Non riusciamo a proseguire 😰

No, non perché siamo stanchi o il terreno è troppo difficile. Non riusciamo a proseguire perché passiamo più tempo seduti a bere té e caffè che a camminare 😱

Spesso rifiutiamo, ma vediamo che ci restano male.
Ma cavoli, se dovessimo accettare tutti gli inviti, riusciremmo a fare solo pochi chilometri al giorno.

È un’ospitalità così strana che facciamo fatica a comprendere. Nessun secondo fine. Nessun ritorno.
Semplice e pure ospitalità e accoglienza che nasce dal cuore.

Ti siedi in casa loro e ti versano del té. A volte parlano un po’ di inglese, altre volte neppure una parole. Ma con gesti e Google ci si capisce sempre 😊

Il problema è sempre ripartire. Dopo il té, ecco che arriva il caffè, e poi un bicchiere d’acqua e poi un altra varietà di caffè😱
Ci sono volte in cui ci troviamo davanti una tazza di té, una tazzina di caffè e un bicchiere d’acqua; il tutto contemporaneamente. E ti chiedi se c’è una regola su cosa bere prima.
Come fai ad andartene dopo cinque minuti? Impossibile.

Poi ci sono situazioni ed eventi che superano la mia capacità di capire.

Un esempio, il più recente.
Ieri, pochi chilometri prima dell’arrivo a Karak, una ragazza ci chiama dalla finestra.
“Hello.. Hello… Come… Come…” (Ciao.. Ciao.. Venite… Venite..).
E ci invita a casa sua a bere un té. È una allegra ragazza palestinese con tre bimbe e un marito silenzioso. Ci pensa lei a parlare e parlare 😊
Quando ci stringiamo la mano, sente che la mia è gelida.
Mi chiede se ho freddo, e subito corre a prendere una sua giacca calda e morbida per scaldarmi.
Ci porta una deliziosa bevanda con noci, cannella e miele. Solo a stringere la tazza sento il calore invadermi.
Non ho ancora finito la bevanda, ed ecco che appare una tazza di caffè. Ci spiega che in Palestina bevono tanti caffè, non come in Giordania dove bevono solo té 😂
Ma poi, dopo il caffe, ecco che arriva anche la classica tazza di té.
Definitivamente mi sono scaldata 😊

È il momento di ripartire.
Tolgo la giacca per restituirla, ma la ragazza mi dice di no. Devo tenerla!!
Le dico che non posso accettare. Lei insiste.
“Ma è la tua. Serve a te” le dico.
Ma lei insiste affinché la tenga io.
Le spiego che nello zaino ho delle felpe, e la giacca non posso accettarla perché nello zaino sarebbe troppo pesante.
Allora lei cosa fa? Corre in camera e mi porta un maglione in lana. Rifiuto nuovamente. Non posso accettare.
Mi troverei ad abbandonare quel maglione nei prossimi giorni e non ha senso privare lei di qualcosa di cui io non ho bisogno e che abbandonerei.
Provo a spiegarglielo. Non è convinta.
Allora l’abbraccio e la ringrazio, ma non posso accettare.

Finalmente la convinco.
Ma… ecco che corre via un’altra volta e ci dice di aspettare.
Pochi minuti ed eccola tornare con due sacchetti.
“For you!! Per voi!!”
In un sacchetto c’è un thermos con del té caldo, e nell’altro del cibo.
“Ma come faccio poi a riportarti il tuo thermos?” le chiedo.
Lei alza le spalle e ci dice “no problem”.

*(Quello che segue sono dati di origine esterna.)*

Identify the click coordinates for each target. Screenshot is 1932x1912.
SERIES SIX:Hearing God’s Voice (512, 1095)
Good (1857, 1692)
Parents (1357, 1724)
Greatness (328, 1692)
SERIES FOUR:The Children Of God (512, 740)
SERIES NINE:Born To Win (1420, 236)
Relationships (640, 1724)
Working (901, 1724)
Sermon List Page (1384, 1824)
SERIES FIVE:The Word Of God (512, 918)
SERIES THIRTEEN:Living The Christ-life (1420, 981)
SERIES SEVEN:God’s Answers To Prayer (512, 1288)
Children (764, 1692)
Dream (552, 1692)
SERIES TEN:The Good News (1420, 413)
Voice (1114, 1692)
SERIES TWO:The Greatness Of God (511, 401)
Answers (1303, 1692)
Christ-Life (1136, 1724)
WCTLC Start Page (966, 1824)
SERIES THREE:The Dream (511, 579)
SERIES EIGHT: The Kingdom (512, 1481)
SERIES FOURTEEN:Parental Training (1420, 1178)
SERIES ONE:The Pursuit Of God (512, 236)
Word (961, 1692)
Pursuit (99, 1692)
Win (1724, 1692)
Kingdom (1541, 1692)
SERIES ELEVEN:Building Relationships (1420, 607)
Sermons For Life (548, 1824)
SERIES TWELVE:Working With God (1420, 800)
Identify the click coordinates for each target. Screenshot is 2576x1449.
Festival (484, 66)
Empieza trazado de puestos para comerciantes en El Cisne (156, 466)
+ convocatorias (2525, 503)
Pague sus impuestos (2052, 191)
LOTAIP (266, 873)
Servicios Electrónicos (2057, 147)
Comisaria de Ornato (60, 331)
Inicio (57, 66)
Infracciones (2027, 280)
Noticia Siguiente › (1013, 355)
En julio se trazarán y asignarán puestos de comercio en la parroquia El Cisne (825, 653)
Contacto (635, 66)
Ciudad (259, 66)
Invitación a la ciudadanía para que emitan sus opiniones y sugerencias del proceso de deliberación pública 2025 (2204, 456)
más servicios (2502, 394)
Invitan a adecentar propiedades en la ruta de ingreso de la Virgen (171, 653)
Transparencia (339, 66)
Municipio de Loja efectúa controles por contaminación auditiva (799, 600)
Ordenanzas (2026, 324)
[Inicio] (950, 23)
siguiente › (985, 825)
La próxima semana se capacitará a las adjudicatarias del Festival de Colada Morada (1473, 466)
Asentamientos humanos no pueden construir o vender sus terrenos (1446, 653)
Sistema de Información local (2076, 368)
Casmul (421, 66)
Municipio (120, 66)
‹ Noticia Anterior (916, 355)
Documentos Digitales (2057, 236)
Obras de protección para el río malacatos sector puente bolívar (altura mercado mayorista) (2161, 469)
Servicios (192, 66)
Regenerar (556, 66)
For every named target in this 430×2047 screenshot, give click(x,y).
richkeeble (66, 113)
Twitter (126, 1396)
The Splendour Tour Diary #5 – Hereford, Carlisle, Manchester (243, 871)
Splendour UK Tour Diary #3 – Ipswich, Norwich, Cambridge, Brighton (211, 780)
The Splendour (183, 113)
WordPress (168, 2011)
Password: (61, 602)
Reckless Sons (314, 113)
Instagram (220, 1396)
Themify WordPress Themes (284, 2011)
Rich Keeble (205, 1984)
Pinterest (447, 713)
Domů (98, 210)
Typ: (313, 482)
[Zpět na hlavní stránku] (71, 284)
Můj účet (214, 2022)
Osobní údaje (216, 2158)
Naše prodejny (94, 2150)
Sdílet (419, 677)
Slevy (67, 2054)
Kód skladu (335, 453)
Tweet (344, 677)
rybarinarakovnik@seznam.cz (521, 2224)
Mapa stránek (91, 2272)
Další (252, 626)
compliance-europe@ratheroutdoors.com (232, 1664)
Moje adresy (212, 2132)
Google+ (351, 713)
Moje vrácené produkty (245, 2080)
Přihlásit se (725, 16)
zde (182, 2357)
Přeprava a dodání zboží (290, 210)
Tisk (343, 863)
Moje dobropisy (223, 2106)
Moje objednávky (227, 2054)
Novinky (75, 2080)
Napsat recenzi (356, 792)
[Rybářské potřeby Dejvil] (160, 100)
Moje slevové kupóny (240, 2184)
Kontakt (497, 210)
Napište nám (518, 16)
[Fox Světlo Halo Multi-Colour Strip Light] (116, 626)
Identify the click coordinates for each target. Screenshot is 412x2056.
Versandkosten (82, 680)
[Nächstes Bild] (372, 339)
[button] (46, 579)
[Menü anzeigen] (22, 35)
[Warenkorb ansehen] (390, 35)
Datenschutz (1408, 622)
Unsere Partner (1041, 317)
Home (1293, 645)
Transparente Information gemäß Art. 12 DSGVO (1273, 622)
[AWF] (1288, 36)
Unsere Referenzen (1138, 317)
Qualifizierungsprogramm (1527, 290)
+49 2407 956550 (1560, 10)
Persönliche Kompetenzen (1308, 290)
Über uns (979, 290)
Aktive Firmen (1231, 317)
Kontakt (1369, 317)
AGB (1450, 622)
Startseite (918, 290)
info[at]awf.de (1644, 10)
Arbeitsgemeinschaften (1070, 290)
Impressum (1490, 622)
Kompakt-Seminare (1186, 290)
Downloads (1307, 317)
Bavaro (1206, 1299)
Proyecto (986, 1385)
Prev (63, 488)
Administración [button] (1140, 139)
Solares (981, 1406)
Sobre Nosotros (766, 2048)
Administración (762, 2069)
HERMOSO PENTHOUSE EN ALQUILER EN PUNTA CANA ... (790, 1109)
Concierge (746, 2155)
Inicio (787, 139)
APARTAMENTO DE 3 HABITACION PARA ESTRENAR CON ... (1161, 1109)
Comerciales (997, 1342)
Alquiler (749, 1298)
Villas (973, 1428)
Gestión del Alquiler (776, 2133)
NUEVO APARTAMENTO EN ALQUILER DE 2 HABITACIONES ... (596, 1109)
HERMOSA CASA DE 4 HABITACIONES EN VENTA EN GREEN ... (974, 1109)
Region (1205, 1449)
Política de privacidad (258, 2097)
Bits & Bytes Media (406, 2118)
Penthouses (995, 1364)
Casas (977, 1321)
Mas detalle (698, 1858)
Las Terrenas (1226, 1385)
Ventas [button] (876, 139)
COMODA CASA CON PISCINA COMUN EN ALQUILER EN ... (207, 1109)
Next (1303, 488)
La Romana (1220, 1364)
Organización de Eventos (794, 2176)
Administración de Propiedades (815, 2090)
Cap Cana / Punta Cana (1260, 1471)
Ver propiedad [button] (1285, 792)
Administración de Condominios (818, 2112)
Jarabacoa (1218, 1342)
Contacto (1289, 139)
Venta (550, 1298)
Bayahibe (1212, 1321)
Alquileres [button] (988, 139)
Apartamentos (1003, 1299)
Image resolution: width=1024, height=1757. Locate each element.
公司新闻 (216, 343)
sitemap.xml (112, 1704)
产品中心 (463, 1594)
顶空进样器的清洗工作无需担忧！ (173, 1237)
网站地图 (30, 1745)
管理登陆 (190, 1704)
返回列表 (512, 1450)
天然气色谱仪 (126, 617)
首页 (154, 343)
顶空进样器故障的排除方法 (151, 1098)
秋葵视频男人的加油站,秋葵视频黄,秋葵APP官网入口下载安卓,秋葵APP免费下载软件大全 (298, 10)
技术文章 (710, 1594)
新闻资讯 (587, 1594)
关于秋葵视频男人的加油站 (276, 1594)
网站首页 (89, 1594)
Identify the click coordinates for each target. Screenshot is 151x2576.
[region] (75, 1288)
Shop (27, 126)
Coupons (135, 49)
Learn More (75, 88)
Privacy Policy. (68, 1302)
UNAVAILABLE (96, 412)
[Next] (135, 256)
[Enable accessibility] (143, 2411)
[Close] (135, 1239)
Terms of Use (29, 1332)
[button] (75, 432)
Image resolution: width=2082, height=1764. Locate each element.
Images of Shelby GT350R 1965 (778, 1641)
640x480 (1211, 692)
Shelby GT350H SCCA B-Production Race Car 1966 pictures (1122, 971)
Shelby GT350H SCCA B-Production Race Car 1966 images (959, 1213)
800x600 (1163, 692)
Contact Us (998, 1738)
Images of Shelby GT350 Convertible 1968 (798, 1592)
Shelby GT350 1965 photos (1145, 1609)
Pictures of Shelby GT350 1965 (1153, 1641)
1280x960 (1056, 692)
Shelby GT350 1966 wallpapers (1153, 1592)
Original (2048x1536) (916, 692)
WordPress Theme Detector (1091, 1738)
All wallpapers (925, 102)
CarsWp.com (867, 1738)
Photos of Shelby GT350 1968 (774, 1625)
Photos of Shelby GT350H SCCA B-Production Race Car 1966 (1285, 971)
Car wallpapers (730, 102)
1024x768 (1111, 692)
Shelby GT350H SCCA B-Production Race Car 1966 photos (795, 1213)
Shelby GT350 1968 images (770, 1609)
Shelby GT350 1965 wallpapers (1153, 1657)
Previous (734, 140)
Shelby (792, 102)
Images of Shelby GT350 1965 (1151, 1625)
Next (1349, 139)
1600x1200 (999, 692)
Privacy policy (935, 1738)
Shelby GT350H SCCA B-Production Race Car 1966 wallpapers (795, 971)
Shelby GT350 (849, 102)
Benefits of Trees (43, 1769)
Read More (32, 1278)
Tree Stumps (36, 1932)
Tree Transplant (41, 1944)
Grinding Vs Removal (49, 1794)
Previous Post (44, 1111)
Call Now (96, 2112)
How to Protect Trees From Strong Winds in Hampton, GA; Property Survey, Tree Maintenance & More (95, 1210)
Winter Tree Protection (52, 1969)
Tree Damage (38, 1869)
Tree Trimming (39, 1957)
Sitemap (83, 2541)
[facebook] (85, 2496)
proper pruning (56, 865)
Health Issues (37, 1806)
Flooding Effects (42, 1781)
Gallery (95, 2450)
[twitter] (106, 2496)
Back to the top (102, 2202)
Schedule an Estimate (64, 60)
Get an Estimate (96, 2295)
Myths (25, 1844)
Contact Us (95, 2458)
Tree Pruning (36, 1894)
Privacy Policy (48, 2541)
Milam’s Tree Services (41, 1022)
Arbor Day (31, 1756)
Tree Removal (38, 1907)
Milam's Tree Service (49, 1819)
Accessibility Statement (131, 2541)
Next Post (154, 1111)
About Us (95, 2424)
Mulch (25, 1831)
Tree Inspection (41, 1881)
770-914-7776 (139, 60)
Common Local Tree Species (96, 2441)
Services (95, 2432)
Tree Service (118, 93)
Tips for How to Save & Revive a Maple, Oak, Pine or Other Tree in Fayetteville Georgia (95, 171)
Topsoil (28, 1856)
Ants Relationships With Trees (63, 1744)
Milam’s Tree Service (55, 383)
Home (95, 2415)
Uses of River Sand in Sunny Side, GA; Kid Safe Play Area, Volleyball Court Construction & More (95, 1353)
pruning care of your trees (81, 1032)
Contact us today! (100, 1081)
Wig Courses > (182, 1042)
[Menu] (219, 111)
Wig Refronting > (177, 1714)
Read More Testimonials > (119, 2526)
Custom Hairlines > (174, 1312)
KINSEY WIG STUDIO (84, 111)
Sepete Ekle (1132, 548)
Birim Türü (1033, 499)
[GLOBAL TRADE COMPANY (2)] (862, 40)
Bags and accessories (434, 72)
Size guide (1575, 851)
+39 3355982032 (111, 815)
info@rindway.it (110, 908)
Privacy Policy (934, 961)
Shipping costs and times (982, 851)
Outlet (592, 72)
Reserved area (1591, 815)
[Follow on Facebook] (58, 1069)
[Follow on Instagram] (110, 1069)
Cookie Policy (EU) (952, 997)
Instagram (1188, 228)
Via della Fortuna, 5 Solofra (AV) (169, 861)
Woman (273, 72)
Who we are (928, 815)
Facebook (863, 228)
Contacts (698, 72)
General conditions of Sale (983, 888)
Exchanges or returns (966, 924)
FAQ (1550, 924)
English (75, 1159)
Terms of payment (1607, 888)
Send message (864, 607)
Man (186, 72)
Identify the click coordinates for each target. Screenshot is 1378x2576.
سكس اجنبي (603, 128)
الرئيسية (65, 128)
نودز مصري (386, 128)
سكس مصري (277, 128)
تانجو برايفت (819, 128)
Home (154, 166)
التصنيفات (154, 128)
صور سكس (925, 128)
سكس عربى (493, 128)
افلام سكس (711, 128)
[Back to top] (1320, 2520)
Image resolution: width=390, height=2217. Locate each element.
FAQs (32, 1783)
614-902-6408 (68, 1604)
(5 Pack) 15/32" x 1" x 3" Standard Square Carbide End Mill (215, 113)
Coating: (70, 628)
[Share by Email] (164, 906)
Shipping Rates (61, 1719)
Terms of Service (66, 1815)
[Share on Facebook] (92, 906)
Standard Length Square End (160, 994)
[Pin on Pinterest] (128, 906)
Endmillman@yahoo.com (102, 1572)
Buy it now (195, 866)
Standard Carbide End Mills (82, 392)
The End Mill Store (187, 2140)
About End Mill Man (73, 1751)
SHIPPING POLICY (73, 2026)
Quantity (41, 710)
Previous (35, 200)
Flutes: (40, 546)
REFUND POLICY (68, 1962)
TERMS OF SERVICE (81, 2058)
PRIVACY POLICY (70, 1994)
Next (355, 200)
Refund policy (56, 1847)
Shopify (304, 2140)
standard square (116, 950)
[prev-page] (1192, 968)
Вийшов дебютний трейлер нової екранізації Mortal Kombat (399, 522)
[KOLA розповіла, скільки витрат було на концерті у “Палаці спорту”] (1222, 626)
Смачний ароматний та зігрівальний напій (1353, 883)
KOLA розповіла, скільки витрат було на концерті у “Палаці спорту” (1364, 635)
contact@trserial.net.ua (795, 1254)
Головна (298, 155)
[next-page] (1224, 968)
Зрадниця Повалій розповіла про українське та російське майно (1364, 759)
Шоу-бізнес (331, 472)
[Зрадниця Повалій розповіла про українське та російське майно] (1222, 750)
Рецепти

Non ci riesco… non posso portarmi via qualcosa di suo e poi abbandonarlo…
E ricominciamo con la scena di prima: lei che insiste affinché lo accetti e io che le dico che non posso.
Alla fine riusciamo ad accordarci affinché io accetti almeno il cibo.

Lei é felice. Mi sorride e mi abbraccia.

Io l’abbraccio. Le sorrido. Ma non capisco.

Non mi conosce. Non sa chi sono. Abbiamo trascorso mezz’ora insieme e probabilmente non ci rivedremo mai più.
Eppure ci ha aperto casa sua, e voleva privarsi di qualcosa di suo, che lei usa e che le serve, per darlo a me.

È qualcosa che va oltre l’accoglienza.